Armies of Liberation

Jane Novak's blog about Yemen

al-Houthi

Filed under: Yemen — by Jane Novak at 6:58 am on Monday, June 27, 2005

AD: But (Saleh) appears to have thought it useful to pose as a bastion against Iranian influence, just as he did earlier with regard to al-Qaida. While many Yemenis balked at what they saw as their president’s resort to sectarian incitement, they were equally aghast at his boast that a punitive military assault against Hussein al-Houthi would resolve everything. The campaign turned into fiasco, making a mockery of the state and a hero of the dissident cleric.

Houthi’s followers had not, after all, initiated any violence, and he had not declared any rebellion. His dissent was verbal and his reasoning religious, and his views about the president were by no means unique.
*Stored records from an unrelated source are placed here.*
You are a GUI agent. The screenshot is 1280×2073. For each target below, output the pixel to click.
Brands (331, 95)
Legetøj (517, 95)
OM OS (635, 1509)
Indeed, Saleh may have moved against him because he felt he was opening the floodgates to public denunciation of his regime and thus bringing its demise closer. Some regime insiders go further, suggesting that Houthi was brought to centre-stage as part of the fierce rivalry for power and influence between the president’s cousin Ali Muhsin, who commands the northwestern military sector, and his son Ahmad. Ali Muhsin was in charge of planning and carrying out the operation ordered by the president, which was conducted in a manner that risks dragging Yemen into sectarian and tribal conflict. As a reputed Zaidi convert to Wahhabism, Ali Muhsin is considered hostile to all forms of Shiism.